Ces défaillances ne sont pas accidentelles. Elles sont structurelles : les risques de discrimination systémique et d’appauvrissement de la diversité sont concrets. Les entreprises qui tireront le meilleur parti de ces technologies sont celles qui les traiteront comme des instruments de décision soumis aux mêmes exigences de rigueur, de transparence et d’équité que les processus humains qu’ils remplacent.

Un cadre légal qui s’épaissit

La France n’attend pas l’application complète de l’AI Act. Le contexte légal s’épaissit déjà. L’article L.1121-1 du code du travail établit que certaines informations ne peuvent pas être collectées auprès du candidat, dans la mesure où leur connaissance par le recruteur, même si elle peut s’avérer utile, est disproportionnée par rapport à l’évaluation des compétences. Implicitement, cela s’applique à l’IA : un algorithme qui considère l’adresse, le nom ou l’école n’est pas seulement inefficace, il viole la loi.

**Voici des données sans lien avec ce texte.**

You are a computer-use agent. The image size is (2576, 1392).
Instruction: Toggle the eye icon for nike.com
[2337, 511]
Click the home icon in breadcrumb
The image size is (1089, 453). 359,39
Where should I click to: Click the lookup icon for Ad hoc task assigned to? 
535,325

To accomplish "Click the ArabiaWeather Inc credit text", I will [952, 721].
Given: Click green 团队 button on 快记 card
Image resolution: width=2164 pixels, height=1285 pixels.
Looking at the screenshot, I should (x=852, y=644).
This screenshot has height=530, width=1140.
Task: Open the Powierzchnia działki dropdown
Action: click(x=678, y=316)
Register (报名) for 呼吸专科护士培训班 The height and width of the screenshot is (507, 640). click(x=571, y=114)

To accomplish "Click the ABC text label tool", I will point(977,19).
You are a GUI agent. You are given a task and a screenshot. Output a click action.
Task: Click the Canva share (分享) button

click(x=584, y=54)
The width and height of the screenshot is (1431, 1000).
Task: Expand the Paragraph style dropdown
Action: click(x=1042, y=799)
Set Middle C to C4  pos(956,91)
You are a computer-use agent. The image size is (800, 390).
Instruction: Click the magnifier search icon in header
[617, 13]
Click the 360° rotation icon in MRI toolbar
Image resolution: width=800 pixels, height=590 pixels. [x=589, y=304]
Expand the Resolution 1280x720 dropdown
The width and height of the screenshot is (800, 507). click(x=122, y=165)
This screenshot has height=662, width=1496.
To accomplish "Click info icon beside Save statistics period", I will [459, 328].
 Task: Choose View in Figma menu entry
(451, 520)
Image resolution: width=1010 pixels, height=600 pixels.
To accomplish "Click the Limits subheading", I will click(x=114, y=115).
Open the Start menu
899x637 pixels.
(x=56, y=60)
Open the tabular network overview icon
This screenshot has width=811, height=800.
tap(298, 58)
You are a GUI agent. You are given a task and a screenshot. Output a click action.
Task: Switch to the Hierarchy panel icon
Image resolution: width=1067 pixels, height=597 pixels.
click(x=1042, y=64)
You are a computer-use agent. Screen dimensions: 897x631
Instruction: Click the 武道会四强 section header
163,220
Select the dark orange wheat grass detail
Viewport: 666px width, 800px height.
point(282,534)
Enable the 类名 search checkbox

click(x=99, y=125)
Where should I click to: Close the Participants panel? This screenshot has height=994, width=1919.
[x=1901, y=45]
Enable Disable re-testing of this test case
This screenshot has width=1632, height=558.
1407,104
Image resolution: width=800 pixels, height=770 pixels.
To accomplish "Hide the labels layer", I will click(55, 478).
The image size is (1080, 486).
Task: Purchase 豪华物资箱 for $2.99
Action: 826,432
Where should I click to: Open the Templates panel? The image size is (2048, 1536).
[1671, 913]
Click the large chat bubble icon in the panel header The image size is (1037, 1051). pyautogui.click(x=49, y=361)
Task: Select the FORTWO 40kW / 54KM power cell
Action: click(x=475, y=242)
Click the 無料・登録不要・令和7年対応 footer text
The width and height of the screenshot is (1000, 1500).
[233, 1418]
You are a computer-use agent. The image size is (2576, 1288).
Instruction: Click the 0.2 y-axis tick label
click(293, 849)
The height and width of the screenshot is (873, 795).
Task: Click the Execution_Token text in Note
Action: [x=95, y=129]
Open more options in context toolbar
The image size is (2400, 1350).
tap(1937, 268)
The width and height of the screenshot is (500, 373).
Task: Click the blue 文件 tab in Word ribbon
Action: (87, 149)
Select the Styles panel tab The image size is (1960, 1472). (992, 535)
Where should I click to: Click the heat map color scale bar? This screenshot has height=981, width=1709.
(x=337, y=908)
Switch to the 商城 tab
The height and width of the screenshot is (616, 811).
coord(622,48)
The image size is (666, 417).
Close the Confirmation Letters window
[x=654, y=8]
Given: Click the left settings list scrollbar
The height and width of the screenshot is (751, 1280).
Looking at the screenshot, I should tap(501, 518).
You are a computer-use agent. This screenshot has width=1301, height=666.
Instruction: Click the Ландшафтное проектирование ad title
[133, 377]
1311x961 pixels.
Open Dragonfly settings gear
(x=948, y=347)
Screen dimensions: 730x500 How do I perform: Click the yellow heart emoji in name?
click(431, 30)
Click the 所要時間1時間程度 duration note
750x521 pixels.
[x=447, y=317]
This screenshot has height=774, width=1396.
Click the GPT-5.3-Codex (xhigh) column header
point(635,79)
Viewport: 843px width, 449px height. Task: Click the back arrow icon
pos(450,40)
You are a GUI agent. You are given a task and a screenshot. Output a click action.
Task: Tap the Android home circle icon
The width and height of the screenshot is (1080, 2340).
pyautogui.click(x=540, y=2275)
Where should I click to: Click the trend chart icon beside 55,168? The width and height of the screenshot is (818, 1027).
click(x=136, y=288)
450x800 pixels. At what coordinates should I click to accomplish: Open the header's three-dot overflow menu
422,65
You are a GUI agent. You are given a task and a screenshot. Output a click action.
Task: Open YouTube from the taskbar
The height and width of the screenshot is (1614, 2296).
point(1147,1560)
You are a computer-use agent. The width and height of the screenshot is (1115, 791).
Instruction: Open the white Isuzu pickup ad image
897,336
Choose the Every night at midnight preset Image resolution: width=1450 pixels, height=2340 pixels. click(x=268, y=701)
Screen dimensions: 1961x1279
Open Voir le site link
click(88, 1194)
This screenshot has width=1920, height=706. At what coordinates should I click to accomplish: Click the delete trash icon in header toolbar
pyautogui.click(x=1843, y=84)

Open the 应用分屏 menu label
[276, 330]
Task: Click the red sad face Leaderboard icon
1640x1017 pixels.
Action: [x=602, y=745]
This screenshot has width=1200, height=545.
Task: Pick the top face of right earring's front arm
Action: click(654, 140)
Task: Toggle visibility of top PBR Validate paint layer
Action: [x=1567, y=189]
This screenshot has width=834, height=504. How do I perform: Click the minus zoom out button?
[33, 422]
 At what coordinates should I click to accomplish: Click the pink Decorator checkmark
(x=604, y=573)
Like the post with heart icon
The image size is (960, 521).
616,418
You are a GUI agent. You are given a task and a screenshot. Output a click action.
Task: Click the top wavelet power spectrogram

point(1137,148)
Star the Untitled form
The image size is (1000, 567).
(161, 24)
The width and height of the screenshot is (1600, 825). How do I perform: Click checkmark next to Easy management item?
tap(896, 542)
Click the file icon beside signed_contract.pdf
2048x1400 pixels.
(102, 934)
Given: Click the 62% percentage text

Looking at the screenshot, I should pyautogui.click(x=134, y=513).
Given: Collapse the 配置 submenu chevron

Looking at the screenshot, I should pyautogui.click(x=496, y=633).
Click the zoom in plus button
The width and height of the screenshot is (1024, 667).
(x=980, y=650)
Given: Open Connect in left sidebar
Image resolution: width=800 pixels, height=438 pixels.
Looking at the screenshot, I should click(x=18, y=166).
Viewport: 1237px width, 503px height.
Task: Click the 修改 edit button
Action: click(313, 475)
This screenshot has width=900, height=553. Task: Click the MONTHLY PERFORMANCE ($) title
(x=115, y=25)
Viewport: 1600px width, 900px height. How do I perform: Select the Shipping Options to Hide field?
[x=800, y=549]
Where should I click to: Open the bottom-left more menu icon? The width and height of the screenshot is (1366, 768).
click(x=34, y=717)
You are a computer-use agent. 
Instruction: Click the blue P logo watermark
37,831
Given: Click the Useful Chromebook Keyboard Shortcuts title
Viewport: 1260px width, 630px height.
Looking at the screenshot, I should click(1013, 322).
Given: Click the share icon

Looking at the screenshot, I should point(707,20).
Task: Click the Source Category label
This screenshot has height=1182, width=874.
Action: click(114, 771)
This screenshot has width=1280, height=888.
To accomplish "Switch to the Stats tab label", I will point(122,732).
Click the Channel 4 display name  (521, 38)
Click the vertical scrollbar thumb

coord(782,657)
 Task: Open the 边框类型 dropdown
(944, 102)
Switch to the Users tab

Certaines dispositions de l’AI Act sont applicables depuis le 2 février 2025. C’est notamment le cas de l’interdiction de l’utilisation de l’IA pour la reconnaissance des émotions sur le lieu de travail. Les vidéo-entretiens analysés par des algorithmes qui jugent votre « fit » sur vos expressions faciales ou votre intonation ? Interdits.

Responsabilité : le mot qu’on n’entend plus

L’IA ne supprime pas la responsabilité du recruteur. Elle la déplace et, dans bien des cas, elle l’accroît. La légende du technologue qui aurait perdu le contrôle de sa création s’effondre. L’employeur qui utilise un algorithme de recrutement biaisé est désormais explicitement responsable, légalement et pénalement.

Pour les femmes, les minorités ethniques et les personnes en situation de handicap, cette clarification juridique arrive trop tard pour des millions de CV invisibilisés. Mais elle ouvre enfin une question qu’on ne posait plus : pas comment faire fonctionner ces outils, mais pourquoi les entreprises les déploient sans audit sérieux, sans supervision, sans la moindre preuve que leur IA est moins discriminante qu’un humain.